See these maps and various geodemographic classifications at CDRC Maps.

imd2015_midlands
Across middle England, cities are more deprived than the countryside, with notable exceptions (such as Shrewsbury, Cambridge, northern Leeds and western Sheffield).

Categories
Data Graphics London

Living Somewhere Nice, Cheap and Close In – Pick Two!

eastsheen

Skip straight to the 3D graph!

When people decide to move to London, one very simple model of desired location might be to work out how important staying somewhere nice, cheap, and well located for the centre of the city is – and the relative importance of these three factors. Unfortunately, like most places, you can’t get all three of these in London. Somewhere nice and central will typically cost more, for those reasons; while a cheaper area will either be not so nice, or poorly connected (or, if you are really unlucky, both).
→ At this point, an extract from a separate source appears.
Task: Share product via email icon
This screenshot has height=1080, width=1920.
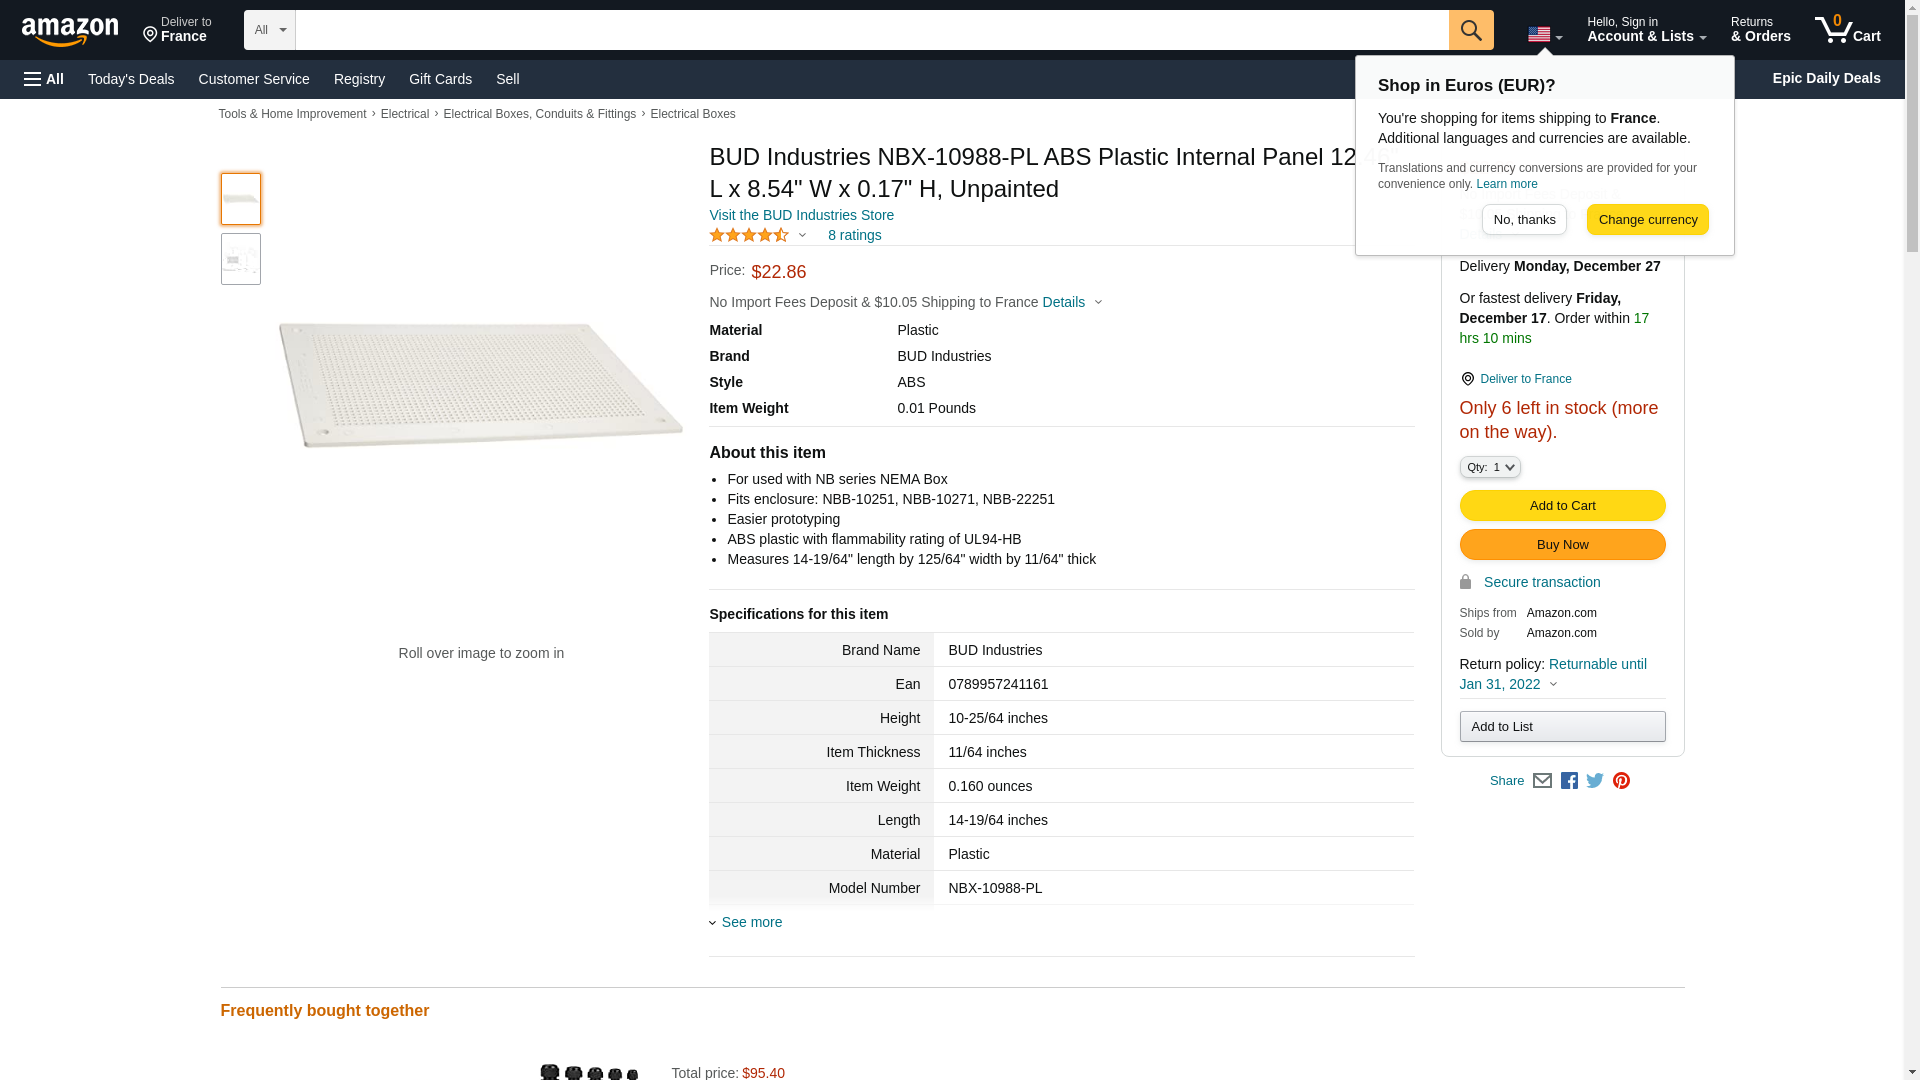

Similarly, there’s some nice and cheap, places, but you’ll spend half your life getting to somewhere interesting so might miss out on the London “experience”. Ultimately, you have to pick your favoured two out of the three!

Is it really true that there is no magic place in London where all three factors score well? To see the possible correlations between these three factors, I’ve calculated the ward* averages for these, and have created a 3D plot, using High Charts. Have a look at the plot here. The “sweet” spot is point 0,0,0 (£0/house, 0 score for deprivation, 0 minutes to central) on the graph – this is at the bottom left as you first load it in.

Use your mouse to spin around the graph – this allows you to spot outliers more easily, and also collapse down one of the variables, so that you can compare the other two directly on a 2D graph. Unfortunately, you can’t spin the graph using touch (i.e. on a phone/tablet) however you can still see the tooltip popups when clicking/hovering on a ward. Click/touch on the borough names, to hide/show the boroughs concerned. Details on data sources and method used are on the graph’s page.

The curve away from the sweet spot shows that there is a reasonably good inverse correlation between house prices and deprivation, and house prices and nearness to the city centre. However, it also shows there is no correlation between deprivation and nearness. Newington is cheap and close in, but deprived. Havering Park is cheap and a nice area, but it takes ages to get in from there. The City of London is nice and close by – but very expensive. Other outliers include Merton Village which is very nice – but expensive and a long way out, while Norwood Green (Ealing) is deprived and far out (but cheap). Finally, Bishop’s in Lambeth is expensive and deprived – but at least it’s a short walk into the centre of London.

Try out the interactive graph and find the area you are destined to live in.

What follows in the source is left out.